Mais l'attavisme familial resurgit à la génération suivante : Antoine II de Louvain, seigneur de Rognac, brigand et routier sans foi ni loi, assiège son cousin utérin Jean Puy (ils sont tous les deux petit-fils de Blanche) au château voisin de Longeville, dont il revendiquait l'héritage. Pour ce faire, il s'empare de sa femme qui meurt des mauvais traitements infligés. Condamné à mort par contumace, ses biens sont saisis et il doit fuir en terre d'empire (1546).

 

En 1529, Nesles est racheté par le connétable Anne de Montmorency, déjà propriétaire du château de Fère et sans doute pour agrandir son territoire de chasse.

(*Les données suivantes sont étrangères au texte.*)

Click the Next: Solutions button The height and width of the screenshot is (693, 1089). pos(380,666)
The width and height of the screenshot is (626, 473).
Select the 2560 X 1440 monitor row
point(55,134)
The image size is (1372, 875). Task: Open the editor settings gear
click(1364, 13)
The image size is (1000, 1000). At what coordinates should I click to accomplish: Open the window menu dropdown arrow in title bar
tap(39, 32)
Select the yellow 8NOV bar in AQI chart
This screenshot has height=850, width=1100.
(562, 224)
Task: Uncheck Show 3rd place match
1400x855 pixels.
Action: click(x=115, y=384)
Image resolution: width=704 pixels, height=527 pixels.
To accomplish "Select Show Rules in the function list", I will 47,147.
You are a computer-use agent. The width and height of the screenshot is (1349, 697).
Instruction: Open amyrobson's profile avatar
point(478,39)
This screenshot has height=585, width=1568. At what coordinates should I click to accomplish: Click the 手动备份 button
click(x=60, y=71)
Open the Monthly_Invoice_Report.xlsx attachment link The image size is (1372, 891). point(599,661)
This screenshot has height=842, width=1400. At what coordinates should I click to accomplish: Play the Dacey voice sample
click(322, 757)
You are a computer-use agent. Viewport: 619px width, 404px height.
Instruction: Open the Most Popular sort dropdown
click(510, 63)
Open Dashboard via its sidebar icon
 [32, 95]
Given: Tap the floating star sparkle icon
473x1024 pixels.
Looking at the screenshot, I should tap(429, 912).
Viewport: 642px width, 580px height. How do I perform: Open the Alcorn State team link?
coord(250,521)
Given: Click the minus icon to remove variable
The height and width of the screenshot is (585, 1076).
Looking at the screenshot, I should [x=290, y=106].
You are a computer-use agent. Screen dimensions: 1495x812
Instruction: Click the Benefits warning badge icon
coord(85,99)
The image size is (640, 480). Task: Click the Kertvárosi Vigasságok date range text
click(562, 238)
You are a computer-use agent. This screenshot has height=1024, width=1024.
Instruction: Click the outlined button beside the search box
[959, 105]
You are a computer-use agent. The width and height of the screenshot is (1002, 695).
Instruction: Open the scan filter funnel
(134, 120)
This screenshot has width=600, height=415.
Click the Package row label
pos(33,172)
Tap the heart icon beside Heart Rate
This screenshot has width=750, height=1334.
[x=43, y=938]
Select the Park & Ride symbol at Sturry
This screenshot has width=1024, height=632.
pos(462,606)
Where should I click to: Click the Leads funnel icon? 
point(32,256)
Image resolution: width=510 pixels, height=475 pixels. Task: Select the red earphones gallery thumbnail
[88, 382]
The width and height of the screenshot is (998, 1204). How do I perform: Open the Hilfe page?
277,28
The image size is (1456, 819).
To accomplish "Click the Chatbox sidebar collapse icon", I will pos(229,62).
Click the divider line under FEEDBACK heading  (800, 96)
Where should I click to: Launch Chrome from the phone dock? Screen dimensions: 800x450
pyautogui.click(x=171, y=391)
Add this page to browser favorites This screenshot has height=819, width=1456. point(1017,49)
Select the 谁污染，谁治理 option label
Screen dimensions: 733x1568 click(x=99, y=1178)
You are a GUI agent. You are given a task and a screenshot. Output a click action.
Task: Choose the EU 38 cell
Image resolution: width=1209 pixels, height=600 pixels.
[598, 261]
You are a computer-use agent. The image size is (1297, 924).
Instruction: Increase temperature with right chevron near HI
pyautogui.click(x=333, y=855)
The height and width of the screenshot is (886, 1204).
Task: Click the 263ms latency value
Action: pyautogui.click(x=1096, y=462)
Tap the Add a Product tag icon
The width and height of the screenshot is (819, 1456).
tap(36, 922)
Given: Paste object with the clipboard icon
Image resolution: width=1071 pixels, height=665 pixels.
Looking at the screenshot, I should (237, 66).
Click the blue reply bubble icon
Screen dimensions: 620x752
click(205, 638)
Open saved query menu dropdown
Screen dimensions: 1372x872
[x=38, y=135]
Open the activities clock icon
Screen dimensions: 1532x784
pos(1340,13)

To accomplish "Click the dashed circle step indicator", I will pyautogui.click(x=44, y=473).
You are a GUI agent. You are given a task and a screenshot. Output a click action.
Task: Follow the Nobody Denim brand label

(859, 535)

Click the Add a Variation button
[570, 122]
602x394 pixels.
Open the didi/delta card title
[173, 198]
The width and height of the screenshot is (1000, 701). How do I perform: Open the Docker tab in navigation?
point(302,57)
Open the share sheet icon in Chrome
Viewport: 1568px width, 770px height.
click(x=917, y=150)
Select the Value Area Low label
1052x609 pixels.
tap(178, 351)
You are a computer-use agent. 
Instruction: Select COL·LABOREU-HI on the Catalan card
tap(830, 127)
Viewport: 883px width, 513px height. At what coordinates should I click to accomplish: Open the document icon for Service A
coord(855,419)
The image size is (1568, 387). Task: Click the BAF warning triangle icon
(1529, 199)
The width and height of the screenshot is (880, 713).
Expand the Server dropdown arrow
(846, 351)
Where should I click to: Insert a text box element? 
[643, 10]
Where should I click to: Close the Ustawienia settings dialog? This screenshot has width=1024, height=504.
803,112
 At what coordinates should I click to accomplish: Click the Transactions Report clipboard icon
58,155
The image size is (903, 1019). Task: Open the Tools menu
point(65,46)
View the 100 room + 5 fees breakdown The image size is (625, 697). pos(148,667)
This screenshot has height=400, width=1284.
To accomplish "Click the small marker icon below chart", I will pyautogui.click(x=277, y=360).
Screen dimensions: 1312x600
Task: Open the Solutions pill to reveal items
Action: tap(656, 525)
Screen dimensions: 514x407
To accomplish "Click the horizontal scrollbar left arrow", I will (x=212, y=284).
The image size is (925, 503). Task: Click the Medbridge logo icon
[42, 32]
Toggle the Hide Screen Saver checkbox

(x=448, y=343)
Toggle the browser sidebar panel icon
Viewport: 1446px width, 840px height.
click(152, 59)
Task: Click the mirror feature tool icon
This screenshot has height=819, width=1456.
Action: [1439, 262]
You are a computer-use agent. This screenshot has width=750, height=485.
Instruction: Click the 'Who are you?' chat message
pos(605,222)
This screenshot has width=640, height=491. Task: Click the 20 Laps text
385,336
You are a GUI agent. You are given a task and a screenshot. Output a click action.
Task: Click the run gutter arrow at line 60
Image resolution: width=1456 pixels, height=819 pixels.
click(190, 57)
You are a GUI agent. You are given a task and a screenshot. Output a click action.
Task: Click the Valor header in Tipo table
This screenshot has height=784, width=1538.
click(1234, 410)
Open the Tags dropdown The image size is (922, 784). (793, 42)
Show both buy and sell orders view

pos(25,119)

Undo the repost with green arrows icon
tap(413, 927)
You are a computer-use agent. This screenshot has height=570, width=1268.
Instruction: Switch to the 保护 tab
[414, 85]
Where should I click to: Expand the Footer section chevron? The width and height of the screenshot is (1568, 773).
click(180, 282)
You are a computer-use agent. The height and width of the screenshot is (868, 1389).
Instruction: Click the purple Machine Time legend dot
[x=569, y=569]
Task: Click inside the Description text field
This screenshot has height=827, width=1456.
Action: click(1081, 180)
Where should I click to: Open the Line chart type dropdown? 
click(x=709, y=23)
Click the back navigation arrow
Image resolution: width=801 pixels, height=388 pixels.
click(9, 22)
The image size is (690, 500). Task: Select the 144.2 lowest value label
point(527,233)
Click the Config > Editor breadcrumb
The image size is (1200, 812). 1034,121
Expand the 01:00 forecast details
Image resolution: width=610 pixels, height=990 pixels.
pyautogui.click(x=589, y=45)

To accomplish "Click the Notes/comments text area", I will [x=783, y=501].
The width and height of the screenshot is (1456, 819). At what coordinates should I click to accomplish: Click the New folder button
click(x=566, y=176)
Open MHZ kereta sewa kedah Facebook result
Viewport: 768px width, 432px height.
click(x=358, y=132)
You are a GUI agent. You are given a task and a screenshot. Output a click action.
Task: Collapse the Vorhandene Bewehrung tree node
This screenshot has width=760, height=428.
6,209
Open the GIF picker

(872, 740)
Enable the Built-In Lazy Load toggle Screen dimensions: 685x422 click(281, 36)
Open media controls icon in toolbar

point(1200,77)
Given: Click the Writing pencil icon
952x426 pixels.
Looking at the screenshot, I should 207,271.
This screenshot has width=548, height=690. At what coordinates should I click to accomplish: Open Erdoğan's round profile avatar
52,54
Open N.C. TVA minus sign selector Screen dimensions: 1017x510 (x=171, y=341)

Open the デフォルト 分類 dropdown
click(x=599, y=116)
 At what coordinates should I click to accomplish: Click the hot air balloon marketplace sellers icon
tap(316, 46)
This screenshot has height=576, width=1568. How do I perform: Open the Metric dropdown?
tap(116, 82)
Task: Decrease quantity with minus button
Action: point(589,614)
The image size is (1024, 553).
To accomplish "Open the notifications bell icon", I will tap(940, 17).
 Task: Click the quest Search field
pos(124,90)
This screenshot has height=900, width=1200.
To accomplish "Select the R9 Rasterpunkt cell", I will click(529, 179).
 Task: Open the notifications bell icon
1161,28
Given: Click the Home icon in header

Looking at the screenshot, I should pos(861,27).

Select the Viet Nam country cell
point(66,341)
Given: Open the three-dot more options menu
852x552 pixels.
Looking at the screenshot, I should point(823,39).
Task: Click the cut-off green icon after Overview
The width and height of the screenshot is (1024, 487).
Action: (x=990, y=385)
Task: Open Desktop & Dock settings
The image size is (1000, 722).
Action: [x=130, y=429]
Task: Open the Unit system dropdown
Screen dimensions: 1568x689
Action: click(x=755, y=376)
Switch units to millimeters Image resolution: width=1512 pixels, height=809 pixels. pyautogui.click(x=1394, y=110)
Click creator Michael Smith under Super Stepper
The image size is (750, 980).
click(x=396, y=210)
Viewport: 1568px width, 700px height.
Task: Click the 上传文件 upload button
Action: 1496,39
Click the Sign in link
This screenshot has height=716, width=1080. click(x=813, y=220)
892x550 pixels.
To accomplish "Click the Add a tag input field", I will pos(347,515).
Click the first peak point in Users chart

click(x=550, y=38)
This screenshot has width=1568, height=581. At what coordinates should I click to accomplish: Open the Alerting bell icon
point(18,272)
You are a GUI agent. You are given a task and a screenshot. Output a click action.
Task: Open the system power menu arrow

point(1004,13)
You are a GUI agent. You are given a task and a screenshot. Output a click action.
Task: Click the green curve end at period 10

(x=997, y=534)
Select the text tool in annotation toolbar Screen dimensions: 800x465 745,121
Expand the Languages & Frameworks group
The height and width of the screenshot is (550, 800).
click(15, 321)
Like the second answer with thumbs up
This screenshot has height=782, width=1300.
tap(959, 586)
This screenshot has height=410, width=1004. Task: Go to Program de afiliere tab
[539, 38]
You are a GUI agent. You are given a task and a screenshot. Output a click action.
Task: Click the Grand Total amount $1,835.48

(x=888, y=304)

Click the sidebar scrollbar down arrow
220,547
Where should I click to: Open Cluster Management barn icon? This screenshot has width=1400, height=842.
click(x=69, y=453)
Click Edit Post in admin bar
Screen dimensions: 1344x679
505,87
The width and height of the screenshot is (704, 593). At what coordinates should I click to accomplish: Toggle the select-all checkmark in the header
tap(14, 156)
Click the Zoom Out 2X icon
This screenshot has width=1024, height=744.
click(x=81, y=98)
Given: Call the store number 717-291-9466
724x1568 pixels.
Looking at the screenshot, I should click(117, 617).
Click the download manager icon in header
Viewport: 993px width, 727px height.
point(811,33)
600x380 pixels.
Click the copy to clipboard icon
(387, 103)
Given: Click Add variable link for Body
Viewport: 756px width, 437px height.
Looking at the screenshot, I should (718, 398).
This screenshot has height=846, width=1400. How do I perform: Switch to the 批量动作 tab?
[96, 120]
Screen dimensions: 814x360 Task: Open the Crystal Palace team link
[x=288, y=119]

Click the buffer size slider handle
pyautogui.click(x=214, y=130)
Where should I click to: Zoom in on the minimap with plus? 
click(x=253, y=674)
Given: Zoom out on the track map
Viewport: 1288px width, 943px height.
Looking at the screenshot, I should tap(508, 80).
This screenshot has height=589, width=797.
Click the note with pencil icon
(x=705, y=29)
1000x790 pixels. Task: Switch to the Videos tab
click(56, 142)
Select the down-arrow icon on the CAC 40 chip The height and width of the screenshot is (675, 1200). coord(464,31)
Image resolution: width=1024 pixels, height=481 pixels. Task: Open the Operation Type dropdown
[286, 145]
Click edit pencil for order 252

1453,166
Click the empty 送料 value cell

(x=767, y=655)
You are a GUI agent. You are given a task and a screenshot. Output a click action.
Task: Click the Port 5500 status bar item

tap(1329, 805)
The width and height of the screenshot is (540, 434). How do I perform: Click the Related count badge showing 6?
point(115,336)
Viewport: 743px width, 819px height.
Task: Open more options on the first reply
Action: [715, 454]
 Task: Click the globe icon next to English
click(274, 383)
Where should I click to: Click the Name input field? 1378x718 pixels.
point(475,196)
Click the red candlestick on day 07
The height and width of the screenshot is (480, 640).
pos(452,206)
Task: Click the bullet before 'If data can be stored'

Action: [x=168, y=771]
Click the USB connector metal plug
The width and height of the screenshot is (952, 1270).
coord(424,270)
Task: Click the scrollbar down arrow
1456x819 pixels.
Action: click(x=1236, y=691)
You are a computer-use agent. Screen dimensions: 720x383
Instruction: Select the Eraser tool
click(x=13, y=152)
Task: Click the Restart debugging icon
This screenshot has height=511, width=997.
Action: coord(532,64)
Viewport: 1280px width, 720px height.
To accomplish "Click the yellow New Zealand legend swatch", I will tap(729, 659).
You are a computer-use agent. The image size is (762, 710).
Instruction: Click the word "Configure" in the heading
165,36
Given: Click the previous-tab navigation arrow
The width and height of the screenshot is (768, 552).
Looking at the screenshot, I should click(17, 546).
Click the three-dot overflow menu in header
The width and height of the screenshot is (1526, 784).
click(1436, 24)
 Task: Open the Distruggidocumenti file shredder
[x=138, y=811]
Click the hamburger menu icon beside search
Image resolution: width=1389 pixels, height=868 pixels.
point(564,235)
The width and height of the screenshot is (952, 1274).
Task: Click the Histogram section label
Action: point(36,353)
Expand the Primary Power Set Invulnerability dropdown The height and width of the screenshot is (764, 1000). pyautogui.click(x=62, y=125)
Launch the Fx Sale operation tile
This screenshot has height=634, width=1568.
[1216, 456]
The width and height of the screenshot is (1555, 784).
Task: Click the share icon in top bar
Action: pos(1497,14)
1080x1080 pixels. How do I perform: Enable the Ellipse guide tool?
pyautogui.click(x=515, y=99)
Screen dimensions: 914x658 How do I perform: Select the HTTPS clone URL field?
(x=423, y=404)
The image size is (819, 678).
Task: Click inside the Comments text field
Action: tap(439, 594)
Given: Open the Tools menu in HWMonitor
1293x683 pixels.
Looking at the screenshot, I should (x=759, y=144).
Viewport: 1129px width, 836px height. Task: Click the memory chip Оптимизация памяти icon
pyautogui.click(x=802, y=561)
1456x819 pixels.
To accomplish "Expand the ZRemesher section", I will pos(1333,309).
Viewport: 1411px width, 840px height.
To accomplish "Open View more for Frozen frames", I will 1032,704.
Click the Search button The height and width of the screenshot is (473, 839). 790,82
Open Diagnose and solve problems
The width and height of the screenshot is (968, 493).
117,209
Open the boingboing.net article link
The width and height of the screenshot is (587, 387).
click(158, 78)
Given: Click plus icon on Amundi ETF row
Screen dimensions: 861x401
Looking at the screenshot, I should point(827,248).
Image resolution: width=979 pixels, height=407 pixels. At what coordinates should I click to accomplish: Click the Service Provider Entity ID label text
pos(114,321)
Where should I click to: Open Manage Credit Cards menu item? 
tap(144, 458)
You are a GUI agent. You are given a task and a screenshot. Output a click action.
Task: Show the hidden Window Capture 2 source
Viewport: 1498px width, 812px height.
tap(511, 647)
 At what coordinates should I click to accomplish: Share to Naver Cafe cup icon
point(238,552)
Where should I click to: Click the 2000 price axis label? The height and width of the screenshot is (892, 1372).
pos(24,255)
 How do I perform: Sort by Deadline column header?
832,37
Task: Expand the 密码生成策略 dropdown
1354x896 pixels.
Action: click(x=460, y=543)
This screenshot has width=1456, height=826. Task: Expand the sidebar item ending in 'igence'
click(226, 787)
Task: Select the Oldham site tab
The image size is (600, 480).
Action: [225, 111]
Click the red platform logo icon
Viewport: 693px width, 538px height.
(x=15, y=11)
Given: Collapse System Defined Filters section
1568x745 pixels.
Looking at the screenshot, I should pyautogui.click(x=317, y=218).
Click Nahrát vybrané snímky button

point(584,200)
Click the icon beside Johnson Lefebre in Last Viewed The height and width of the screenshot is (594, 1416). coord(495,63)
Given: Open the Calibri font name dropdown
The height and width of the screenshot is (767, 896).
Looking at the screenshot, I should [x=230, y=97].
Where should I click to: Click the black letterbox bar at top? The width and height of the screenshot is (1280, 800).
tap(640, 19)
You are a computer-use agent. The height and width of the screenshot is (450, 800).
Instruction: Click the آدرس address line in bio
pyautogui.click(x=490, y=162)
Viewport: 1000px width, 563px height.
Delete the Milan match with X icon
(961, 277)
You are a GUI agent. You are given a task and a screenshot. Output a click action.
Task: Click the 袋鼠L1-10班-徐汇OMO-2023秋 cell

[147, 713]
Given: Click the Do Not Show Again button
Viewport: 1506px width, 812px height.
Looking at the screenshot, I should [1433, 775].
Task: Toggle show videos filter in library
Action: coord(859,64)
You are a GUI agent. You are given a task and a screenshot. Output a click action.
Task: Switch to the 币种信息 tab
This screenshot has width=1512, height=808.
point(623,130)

Il passa ensuite à divers seigneurs avant d'être acquis en 1656 par le maréchal de Clérembault dont les héritiers, la famille Bouthilier de Chavigny, le conservèrent jusqu’en 1806.

 

Le château fut pris et repris  au cours des guerres de religion et probablement démantelé au XVIIème s., perdant ainsi ses toitures et couronnements ; ses bâtiments sont alors convertis en exploitation agricole.

 

Il est encore occupé par les Allemands durant la 1ère guerre mondiale et libéré le 31 juillet 1918 après 3 jours de combat par les Américains de la 42e division US rainbow, commandée par le colonel Douglas MacArthur. L'important cimetière militaire américain Oise-Aisne, à 1 km du château constitue un témoignage poignant de la violence de ces combats.

 

Classé Monument Historique en 1922, sa restauration a été entreprise à partir des années 1970 par Monsieur et Madame Henry Cottin. Le château de Nesles demeure une propriété privée.